# reach and sizing for bigger riders



## camhoward (11 mo ago)

Looking to get a new bike, enduro focussed (upgrade from my current Stumpjumper 29er 2019 XL) but I'm a bit confused as to what size/reach to go for. Looking at Nukeproof mega, Giant Reign, Vitus sommet, bikes in the 160-170mm travel front+back range. 

I'm 6'3, 105kg, arm span also exactly 6'3. Unsure whether to go for a large or XL in most of these bikes as reach looks massive on some of them. Current bike feels ok stood up, reach is 470mm, actually climbs a bit **** due to the slack seat angle.

Wondering if I'd be good on a Large Giant Reign 2021, 488mm reach, or if this will be too small. Opinions?


----------



## *OneSpeed* (Oct 18, 2013)

camhoward said:


> Looking to get a new bike, enduro focussed (upgrade from my current Stumpjumper 29er 2019 XL) but I'm a bit confused as to what size/reach to go for. Looking at Nukeproof mega, Giant Reign, Vitus sommet, bikes in the 160-170mm travel front+back range.
> 
> I'm 6'3, 105kg, arm span also exactly 6'3. Unsure whether to go for a large or XL in most of these bikes as reach looks massive on some of them. Current bike feels ok stood up, reach is 470mm, actually climbs a bit **** due to the slack seat angle.
> 
> Wondering if I'd be good on a Large Giant Reign 2021, 488mm reach, or if this will be too small. Opinions?


You're an XL, every time. Don't let the numbers on the geometry chart fool you. 

I'm 6'3" too. All of my modern bikes have 510mm ish Reach, and I could go longer. 

As you correctly pointed out, STA makes a difference on a FS bike. Modern Reach numbers require Modern STA numbers. Package deal. (there's obviously way more to it than that.)


----------



## camhoward (11 mo ago)

What bikes are you on?

Been offered a very good deal on a Giant Reign 1 2021, its a large - 488mm reach, 77 degree seat angle. Other bike is a 2021 Vitus sommet CRS XL, 500mm reach 78 degree seat angle. Minimal difference in Geometry it seems?

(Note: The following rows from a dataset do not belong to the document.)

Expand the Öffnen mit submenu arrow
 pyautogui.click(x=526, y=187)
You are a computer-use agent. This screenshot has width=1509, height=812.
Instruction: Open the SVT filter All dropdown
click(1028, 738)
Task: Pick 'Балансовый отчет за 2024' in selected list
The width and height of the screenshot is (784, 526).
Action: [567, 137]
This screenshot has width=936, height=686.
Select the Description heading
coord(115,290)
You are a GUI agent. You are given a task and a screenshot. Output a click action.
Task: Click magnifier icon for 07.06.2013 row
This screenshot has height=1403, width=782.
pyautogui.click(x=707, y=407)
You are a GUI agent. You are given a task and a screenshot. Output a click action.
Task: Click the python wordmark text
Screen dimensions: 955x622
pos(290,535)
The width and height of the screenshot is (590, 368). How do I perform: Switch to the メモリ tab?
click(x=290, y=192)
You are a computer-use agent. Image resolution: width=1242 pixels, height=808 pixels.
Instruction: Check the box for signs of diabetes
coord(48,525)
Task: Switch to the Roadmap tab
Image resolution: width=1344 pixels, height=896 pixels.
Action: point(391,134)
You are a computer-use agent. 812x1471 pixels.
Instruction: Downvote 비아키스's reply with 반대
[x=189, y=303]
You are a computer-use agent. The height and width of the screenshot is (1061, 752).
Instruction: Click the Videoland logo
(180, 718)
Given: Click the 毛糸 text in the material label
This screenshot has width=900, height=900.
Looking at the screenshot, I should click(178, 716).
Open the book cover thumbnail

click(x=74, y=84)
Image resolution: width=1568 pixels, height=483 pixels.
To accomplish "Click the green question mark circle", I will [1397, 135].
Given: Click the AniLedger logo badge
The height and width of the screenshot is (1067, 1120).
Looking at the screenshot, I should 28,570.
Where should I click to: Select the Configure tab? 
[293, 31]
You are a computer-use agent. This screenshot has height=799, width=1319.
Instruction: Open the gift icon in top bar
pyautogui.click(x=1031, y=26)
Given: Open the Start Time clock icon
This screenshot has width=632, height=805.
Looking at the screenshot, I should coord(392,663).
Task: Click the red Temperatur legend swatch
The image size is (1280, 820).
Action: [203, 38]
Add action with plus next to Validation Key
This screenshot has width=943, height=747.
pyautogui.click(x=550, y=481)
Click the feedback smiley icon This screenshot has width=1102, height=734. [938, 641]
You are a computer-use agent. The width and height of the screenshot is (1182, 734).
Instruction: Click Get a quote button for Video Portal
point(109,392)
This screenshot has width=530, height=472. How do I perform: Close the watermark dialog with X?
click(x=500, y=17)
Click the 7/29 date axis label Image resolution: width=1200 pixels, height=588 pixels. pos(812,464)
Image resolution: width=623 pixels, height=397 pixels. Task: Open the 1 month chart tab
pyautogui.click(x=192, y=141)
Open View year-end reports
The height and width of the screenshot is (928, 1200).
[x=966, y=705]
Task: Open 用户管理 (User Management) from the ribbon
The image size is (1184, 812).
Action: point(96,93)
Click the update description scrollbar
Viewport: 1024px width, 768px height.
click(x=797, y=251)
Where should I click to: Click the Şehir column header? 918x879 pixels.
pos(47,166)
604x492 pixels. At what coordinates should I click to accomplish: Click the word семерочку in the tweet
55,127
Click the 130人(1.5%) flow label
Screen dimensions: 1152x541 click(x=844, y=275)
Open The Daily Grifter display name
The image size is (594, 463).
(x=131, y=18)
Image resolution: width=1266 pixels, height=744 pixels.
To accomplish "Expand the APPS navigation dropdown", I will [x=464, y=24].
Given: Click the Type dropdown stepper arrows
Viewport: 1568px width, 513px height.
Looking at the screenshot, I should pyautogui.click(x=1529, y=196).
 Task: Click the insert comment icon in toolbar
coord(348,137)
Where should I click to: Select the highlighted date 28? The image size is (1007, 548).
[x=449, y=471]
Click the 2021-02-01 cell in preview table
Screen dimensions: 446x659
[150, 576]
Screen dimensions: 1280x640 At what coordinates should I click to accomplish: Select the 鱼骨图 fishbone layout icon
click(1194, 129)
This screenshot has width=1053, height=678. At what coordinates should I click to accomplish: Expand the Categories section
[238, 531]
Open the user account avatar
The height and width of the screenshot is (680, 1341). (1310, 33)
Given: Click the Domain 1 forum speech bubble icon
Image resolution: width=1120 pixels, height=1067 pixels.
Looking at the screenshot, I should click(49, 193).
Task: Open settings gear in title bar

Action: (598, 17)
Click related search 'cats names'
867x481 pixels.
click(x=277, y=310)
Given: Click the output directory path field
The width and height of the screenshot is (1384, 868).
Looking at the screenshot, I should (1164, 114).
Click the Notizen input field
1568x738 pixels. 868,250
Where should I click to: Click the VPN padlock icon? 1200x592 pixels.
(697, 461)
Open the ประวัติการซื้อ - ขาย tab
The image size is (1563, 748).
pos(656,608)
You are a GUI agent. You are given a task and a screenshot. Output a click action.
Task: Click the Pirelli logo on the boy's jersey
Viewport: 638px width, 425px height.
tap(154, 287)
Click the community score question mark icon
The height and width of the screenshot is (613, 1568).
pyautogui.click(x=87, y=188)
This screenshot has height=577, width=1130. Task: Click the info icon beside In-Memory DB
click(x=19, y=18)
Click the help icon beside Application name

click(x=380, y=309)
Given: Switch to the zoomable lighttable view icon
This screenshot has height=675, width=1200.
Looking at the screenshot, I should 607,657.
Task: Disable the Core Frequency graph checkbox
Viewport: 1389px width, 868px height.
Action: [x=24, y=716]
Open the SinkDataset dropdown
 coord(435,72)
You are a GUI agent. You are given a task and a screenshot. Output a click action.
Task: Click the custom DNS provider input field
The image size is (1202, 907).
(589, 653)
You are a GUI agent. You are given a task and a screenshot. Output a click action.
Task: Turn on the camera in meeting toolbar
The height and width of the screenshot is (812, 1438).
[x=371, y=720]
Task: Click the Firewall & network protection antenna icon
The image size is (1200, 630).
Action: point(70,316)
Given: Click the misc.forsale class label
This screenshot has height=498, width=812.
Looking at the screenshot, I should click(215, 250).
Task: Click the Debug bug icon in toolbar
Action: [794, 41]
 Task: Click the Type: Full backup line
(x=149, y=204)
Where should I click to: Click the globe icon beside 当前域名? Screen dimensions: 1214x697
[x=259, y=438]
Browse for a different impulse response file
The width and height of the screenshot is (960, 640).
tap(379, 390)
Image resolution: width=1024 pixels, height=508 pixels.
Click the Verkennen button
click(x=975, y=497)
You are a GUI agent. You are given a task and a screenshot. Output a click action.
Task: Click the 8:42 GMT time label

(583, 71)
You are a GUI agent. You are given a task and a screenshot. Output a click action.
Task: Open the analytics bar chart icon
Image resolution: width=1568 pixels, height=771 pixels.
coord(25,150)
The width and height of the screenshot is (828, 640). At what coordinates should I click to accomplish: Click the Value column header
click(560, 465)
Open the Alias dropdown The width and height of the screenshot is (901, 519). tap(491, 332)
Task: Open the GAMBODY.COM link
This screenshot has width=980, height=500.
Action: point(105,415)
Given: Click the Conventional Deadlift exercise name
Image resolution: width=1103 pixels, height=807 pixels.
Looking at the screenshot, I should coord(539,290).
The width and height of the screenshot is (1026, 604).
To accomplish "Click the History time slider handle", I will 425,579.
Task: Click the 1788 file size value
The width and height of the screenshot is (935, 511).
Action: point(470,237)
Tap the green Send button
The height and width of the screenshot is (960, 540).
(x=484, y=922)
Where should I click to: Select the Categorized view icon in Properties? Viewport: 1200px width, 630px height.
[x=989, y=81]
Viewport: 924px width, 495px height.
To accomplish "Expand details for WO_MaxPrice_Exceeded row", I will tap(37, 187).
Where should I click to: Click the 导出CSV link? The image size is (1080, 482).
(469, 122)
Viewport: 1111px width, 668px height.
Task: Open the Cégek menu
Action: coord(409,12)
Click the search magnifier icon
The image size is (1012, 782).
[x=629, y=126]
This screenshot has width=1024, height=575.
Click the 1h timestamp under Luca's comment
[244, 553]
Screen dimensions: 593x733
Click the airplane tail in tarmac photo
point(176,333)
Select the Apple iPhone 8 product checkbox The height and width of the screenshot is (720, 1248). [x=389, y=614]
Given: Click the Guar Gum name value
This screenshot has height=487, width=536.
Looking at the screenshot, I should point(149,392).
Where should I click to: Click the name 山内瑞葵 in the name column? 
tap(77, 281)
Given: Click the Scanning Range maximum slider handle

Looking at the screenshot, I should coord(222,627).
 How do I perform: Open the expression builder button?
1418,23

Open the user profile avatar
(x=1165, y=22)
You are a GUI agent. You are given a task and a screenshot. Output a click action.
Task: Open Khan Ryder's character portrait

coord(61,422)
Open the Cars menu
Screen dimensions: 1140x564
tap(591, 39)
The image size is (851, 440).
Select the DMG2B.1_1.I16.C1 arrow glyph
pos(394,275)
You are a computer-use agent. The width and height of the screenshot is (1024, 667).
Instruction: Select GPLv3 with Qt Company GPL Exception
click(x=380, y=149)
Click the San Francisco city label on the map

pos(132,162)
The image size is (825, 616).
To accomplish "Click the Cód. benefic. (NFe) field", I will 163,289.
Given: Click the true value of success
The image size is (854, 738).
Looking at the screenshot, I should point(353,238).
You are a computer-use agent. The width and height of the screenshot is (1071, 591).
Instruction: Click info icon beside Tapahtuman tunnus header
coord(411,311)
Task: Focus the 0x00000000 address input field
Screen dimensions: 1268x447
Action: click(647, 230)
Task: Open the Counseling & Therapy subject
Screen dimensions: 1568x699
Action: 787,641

Giant is so much higher spec - I'm considering going for it as there's not much in it size wise.


----------



## *OneSpeed* (Oct 18, 2013)

Closest comparison is my Kona Process 134. KONA BIKES | MTB | PROCESS | Process 134 DL 29

The geo of that frame is the same as mine, but I built mine from the frame up with components I wanted. 

I don't care how good the deal is. The wrong size is the wrong size... a smokin' price on the wrong bike is not a good deal.


----------



## 11053 (Sep 19, 2009)

I'm 6' and 490 reach +/- a few mm is great for me.
I can comfortably ride a bit shorter reach when standing, but for seated pedaling with modern geo shorter reach bikes often feel way to cramped(the ett gets pretty pinchy)
if stack height is low and you end up adding lots of spacers, then fit can get funky.
at your height, 470 reach sounds short.
also pay attention to chainstay length... bit longer chainstays can be great for tall riders on longer reach bikes.


----------



## abeckstead (Feb 29, 2012)

6'4" 183lbs and 38" inseam... lmao
I have a XXL Tallboy which fits fukkin awesome and the most comfortable I've ever been on a bike! 656mm stack and 515mm reach 
My other bike is a XL Evil Calling which is too small for me honestly... 627mm stack and 474mm reach. It's agile and damn fun to ride though.


----------



## jeremy3220 (Jul 5, 2017)

I'm 6'5" and ride an XXL Megatower and Tallboy. I've actually considered moving from the XXL Tallboy to a shorter frame. It's feels a bit cumbersome for the type of riding I use it for.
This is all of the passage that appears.